Ce vide et cette absence interrogent le vide et l’absence de notre propre vie et ceux de nos pratiques.
Hors-Sol, elle « explore » dans ces chroniques, « quelques implications et réverbérations de ce fragment de sagesse traditionnelle bantoue : je suis parce que nous sommes »
Textes lumineux, engagés et engageants, ils interrogent notre relation au monde, à la nature, à l’autre et aussi le sens de nos pratiques quotidiennes dans ce qu’elles révèlent de nos abandons, de nos reniements et de notre cécité, volontaire parfois.
Le lecteur, s’il se réjouit à la lecture de ces textes, ne s’en trouve pas moins confronté à ses responsabilités dans l’état du monde tel qu’il est aujourd’hui et tel que la pandémie du Covid 19 montre ce que nous sommes capables d’en faire (ENFER).
Pour autant, Nancy Huston ne se cantonne pas à une écriture punitive, elle laisse son libre arbitre au lecteur, puisque, si elle en fait un potentiel responsable, elle en fait en même temps un potentiel sauveur.
Ses raisonnements nous poussent à la réflexion et à la remise en cause de nos savoirs et des fausses certitudes qu’ils nous ont inculqués au fil des siècles.
L’homme civilisé nomme et qualifie les choses et les animaux pour les contraindre, les domestiquer et les exploiter à son profit.
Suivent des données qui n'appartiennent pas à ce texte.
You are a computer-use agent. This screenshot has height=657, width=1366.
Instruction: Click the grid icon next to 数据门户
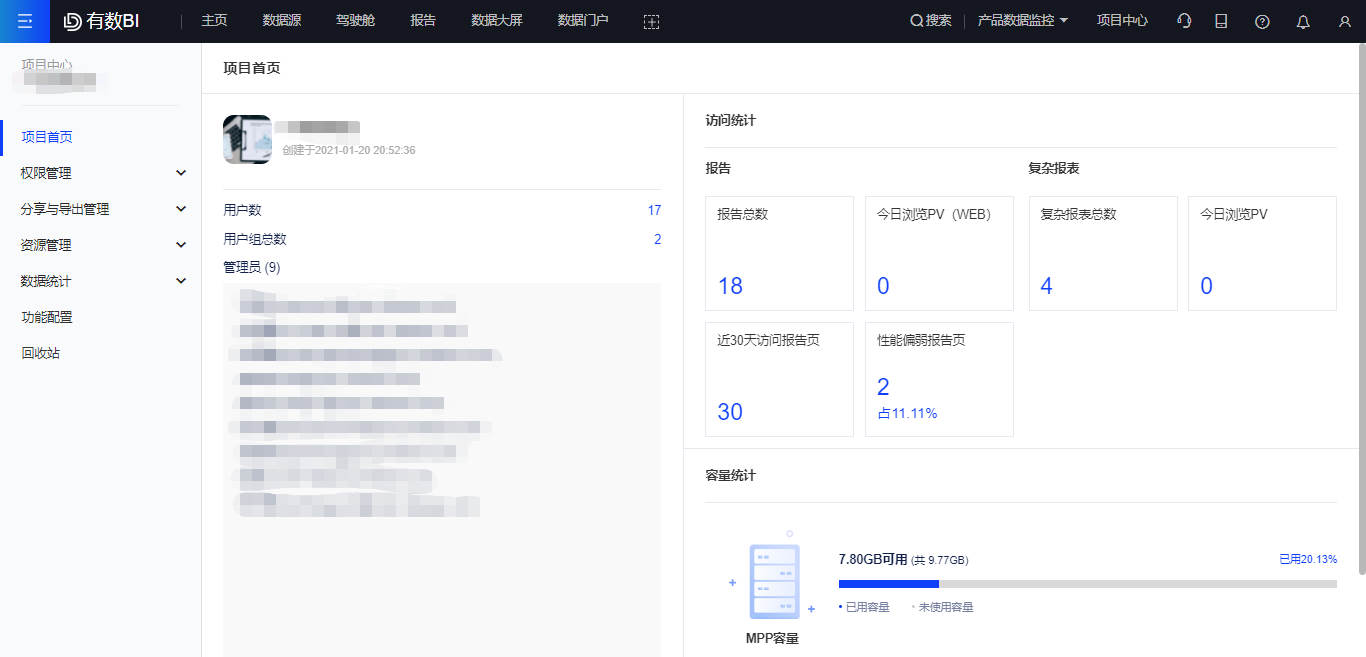pyautogui.click(x=651, y=21)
Il est incapable de penser « La vache est donc réellement notre soeur, d’une certaine façon, et la Terre, notre mère ? » Peut-être aujourd’hui considérera-t-il différemment l’homme naturel qui voit la faune et la flore comme des éléments d’un tout dont il fait aussi partie, avec les mêmes droits et les mêmes devoirs…
Quelques exemples dont les textes (mais aussi l’actualité récente) regorgent :
« Notre PQ est fait de cellulose c’est-à-dire d’eucalyptus végétal dont les plantations en monoculture ont nécessité la déforestations de grands pans de l’Amazonie (…) »
« La fabrication de nos sympathiques petits smartphones empêche des centaines de milliers de jeunes Chinoises de poursuivre leur scolarité au-delà de l’adolescence »
« Le monde est devenu cette grosse boule d’interdépendances maladives, où les riches exploitent (…) et rendent les classes moyennes dépendantes de toute sorte de produits criminels à l’apparence innocente. »
« Nettoyage éthique » répond Nancy Huston, en reconnaissant que dans le « Délire Destroy » des trente glorieuses, elle a contribué – largement, tranquillement, stupidement – à conduire le monde au bord du gouffre. »

Texte souvent iconoclaste, prenant à rebours les évidences et les contre-vérités, ces chroniques anachroniques sont bel et bien des textes contemporains à lire et faire lire.

J’ai retenu cette phrase comme conclusion 
« Ce n’est pas la Covid 19 qui doit nous effrayer, c’est le CAC 40 »


Des lavis du peintre Quebecquois Edmund Alleyn (1031-2004) illustrent les propos de l’auteure.